-- Exercise requirements --
1) Duplicate the portion of the xbox thread starting with "# where to put" and going on through "a good question???".
2) In the xbox thread, what does the reply say would be right behind the glove box if the car is like an American car?

-- Document --
*****

# where to put an xbox



## drubias (Dec 11, 2004)

so, i've been trying to rack my brain as to how to get an xbox in the glove compartment....and...i don't think it's gonna happen.
if someone has a pic of what's behind the glove compartment (or specifically, how much room there is behind the plastic) that would be great.
I've been thinking i might have to mount it in the trunk... but where and how are a good question???
If i do that i'm gonna have to get some extensions for the controllers and I don't really want to deal with crappy looking wires all over the place...i don't think that remote controllers would work because it will most likely be mounted in the trunk.
i know a lot of you think that screens and systems in cars are







but i want to use it as a media center (music, and some movies...dvds suck)
if anyone has any ideas or can point me in the right direction that would be wicked.
Maybe under the seat???
lets see some pics of anyone's ideas, or mods


----------



## antij0sh (Jun 11, 2004)

*Re: where to put an xbox (drubias)*

I really don't think most of us are into this kind of stuff besides audio related so I think you are probably going to have to get creative on this one. I don't think it's going to fit in the glove box without serious interior destuction and If it's like an american car the heater core will be right behind the glove box . the trunk is the only place I see this happening without lots and lots of work.

*****

-- Source excerpt --

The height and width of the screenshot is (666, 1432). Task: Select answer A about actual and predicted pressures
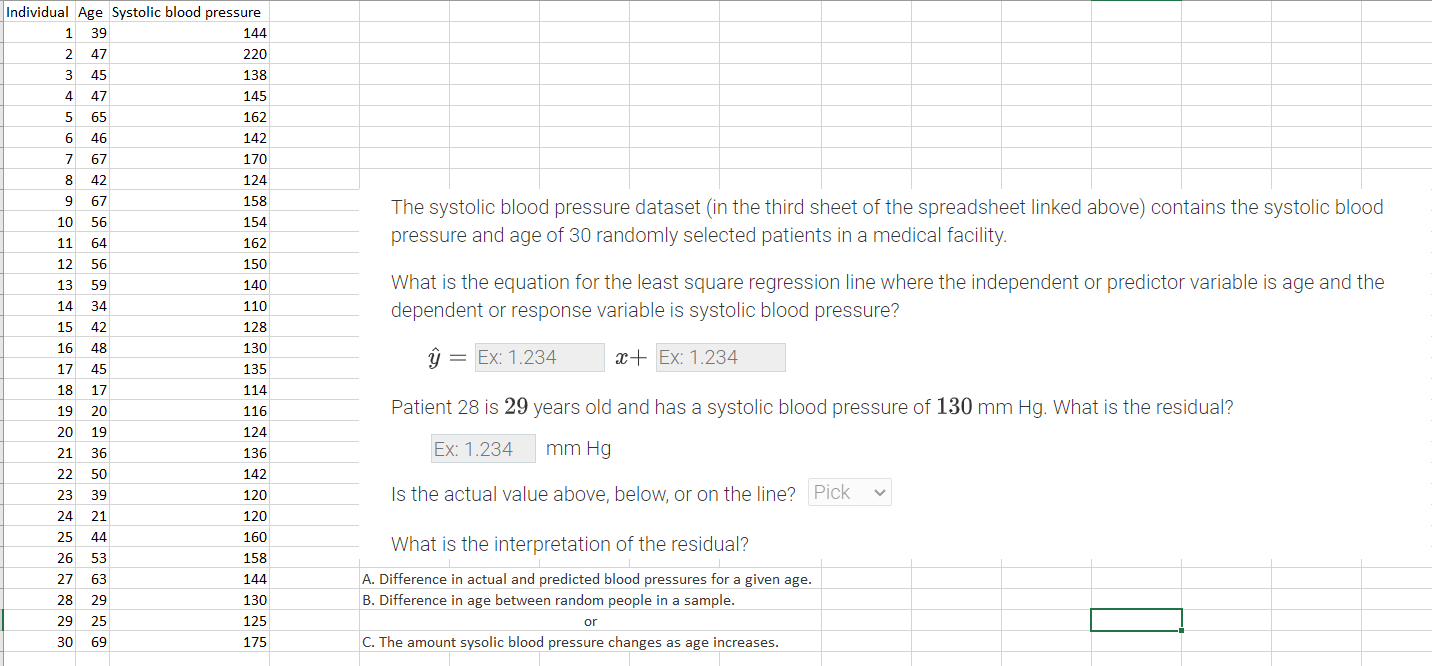pos(588,579)
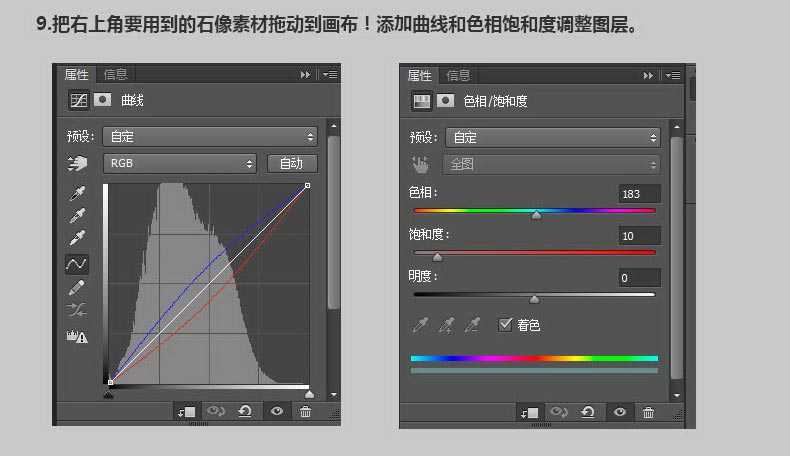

*****

-- Answers for the exercise --
1)
# where to put an xbox



## drubias (Dec 11, 2004)

so, i've been trying to rack my brain as to how to get an xbox in the glove compartment....and...i don't think it's gonna happen.
if someone has a pic of what's behind the glove compartment (or specifically, how much room there is behind the plastic) that would be great.
I've been thinking i might have to mount it in the trunk... but where and how are a good question???

2) The heater core.